Dataset extract Block Start
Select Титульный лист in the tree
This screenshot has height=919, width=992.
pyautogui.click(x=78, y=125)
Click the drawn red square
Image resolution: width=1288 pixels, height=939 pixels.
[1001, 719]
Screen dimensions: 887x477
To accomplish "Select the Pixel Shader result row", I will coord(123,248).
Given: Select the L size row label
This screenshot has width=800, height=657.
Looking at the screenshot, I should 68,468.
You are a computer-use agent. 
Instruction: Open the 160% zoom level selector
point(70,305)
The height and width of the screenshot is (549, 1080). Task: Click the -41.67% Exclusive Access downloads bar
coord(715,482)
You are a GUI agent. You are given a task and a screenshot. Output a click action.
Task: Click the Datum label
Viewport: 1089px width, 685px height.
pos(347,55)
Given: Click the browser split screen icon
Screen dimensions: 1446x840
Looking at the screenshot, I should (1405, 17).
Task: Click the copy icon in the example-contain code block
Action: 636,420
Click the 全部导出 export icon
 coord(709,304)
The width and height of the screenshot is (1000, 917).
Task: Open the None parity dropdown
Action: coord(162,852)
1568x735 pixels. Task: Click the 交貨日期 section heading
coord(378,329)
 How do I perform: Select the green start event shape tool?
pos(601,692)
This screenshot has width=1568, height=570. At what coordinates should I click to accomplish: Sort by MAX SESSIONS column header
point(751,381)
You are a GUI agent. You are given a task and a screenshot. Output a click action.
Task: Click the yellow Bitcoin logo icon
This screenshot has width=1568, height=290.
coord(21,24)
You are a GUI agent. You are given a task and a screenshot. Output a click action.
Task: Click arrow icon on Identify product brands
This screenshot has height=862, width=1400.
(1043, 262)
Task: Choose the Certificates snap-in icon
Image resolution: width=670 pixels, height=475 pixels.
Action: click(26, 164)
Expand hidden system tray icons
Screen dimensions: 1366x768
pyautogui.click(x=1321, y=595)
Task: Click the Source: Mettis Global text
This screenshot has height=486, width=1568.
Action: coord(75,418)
Dataset extract Block End
*What to do*
The entries above should be repeated exactly, every one of them.

*Solution to the exercise*
Select Титульный лист in the tree
This screenshot has height=919, width=992.
pyautogui.click(x=78, y=125)
Click the drawn red square
Image resolution: width=1288 pixels, height=939 pixels.
[1001, 719]
Screen dimensions: 887x477
To accomplish "Select the Pixel Shader result row", I will coord(123,248).
Given: Select the L size row label
This screenshot has width=800, height=657.
Looking at the screenshot, I should 68,468.
You are a computer-use agent. 
Instruction: Open the 160% zoom level selector
point(70,305)
The height and width of the screenshot is (549, 1080). Task: Click the -41.67% Exclusive Access downloads bar
coord(715,482)
You are a GUI agent. You are given a task and a screenshot. Output a click action.
Task: Click the Datum label
Viewport: 1089px width, 685px height.
pos(347,55)
Given: Click the browser split screen icon
Screen dimensions: 1446x840
Looking at the screenshot, I should (1405, 17).
Task: Click the copy icon in the example-contain code block
Action: 636,420
Click the 全部导出 export icon
 coord(709,304)
The width and height of the screenshot is (1000, 917).
Task: Open the None parity dropdown
Action: coord(162,852)
1568x735 pixels. Task: Click the 交貨日期 section heading
coord(378,329)
 How do I perform: Select the green start event shape tool?
pos(601,692)
This screenshot has width=1568, height=570. At what coordinates should I click to accomplish: Sort by MAX SESSIONS column header
point(751,381)
You are a GUI agent. You are given a task and a screenshot. Output a click action.
Task: Click the yellow Bitcoin logo icon
This screenshot has width=1568, height=290.
coord(21,24)
You are a GUI agent. You are given a task and a screenshot. Output a click action.
Task: Click arrow icon on Identify product brands
This screenshot has height=862, width=1400.
(1043, 262)
Task: Choose the Certificates snap-in icon
Image resolution: width=670 pixels, height=475 pixels.
Action: click(26, 164)
Expand hidden system tray icons
Screen dimensions: 1366x768
pyautogui.click(x=1321, y=595)
Task: Click the Source: Mettis Global text
This screenshot has height=486, width=1568.
Action: coord(75,418)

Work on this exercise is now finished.